==== ARTICLE ====

MExpr tutorial

One design objective of MExpr is to make the concrete syntax very close to the abstract syntax of the language. That is, no syntactic sugar is introduced to the concrete MCore syntax. The MExpr language is not intended to be a general-purpose programming language. Instead, the aim of MCore is to be a core language that other languages can be translated into.

Nevertheless, to understand the Miking system, it is a good idea to learn to write basic programs directly as MCore expressions.

In the end, an MCore file .mc is always translated into an MCore expression. If an MCore file contains mexpr 5, it means that the final expression of the program is value 5. That is, mexpr states the start of the program and is followed by the actual MExpr of the program. If the keyword mexpr is left out of the file, a default mexpr unit value () is the resulting value.

Unit Test Expressions

When writing MCore programs, it is typically done by writing explicit unit tests as part of the code. For instance

mexpr
utest addi 1 2 with 3 in
()

checks that the addition of 1 and 2 is in fact 3. To run the tests in an .mc file, run the mi command with argument test (assuming that you have now installed mi in your path):

mi run program.mc --test

Typically when you develop MCore programs, you do not use the print function. Instead, you write unit tests directly and then leave the units tests as is directly after your function. By doing so, you test your code, write regression tests, and document the informal semantics of your program directly. We strongly encourage you to develop your MCore programs this way.

In the rest of this document, we omit the mexpr keyword for brevity, and just write the MExpr itself. Remember to add it as appropriate when trying the various examples.

The equality between the left-hand and right-hand sides in a utest is automatically deduced for many expressions. However, if you want to compare more complex language structures, or want to define equality in a different way, you can supply a custom equality function as, e.g.,

utest addi 1 2 with 0 using neqi in ()

where neqi : Int -> Int -> bool returns true if two integers are not equal. Moreover, when a test fails the left-hand and right-hand sides are pretty printed to standard out. For more complex expressions you may have to or want to modify this string representation. There is therefore an option to supply a custom toString : a -> b -> String function to utests with the following syntax (a and b are the types of the left-hand and right-hand sides, respectively)

====

*REQUESTS*.
1. Retype the stretch of the MExpr tutorial from "In the rest" through "the various examples.".
2. According to the MExpr tutorial, what value results when the keyword mexpr is left out of an MCore file?

==== INFORMATION SUPPLIED ====

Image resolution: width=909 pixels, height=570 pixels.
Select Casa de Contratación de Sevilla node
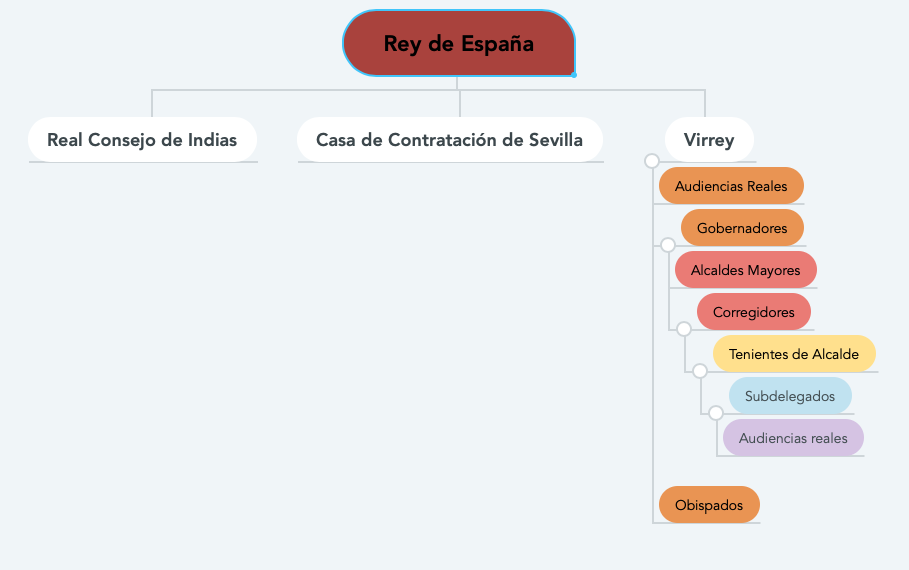[449, 139]
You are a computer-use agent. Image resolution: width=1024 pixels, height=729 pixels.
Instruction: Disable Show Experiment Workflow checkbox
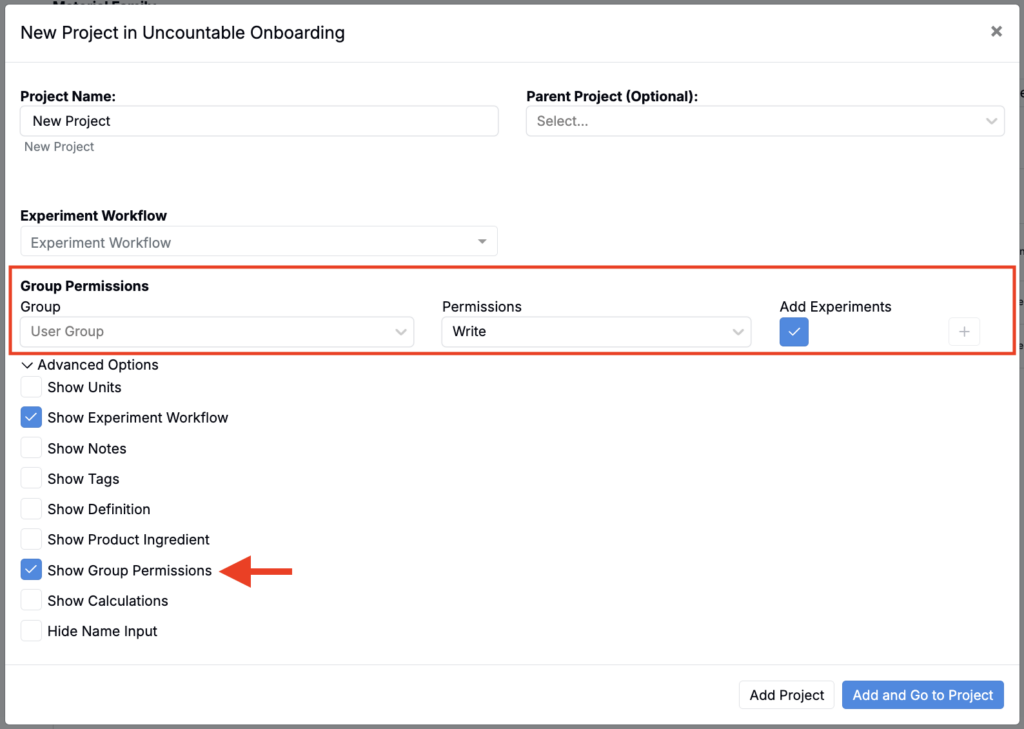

====

*CORRECT ANSWERS*.
1.
In the rest of this document, we omit the mexpr keyword for brevity, and just write the MExpr itself. Remember to add it as appropriate when trying the various examples.

2. A default mexpr unit value, ().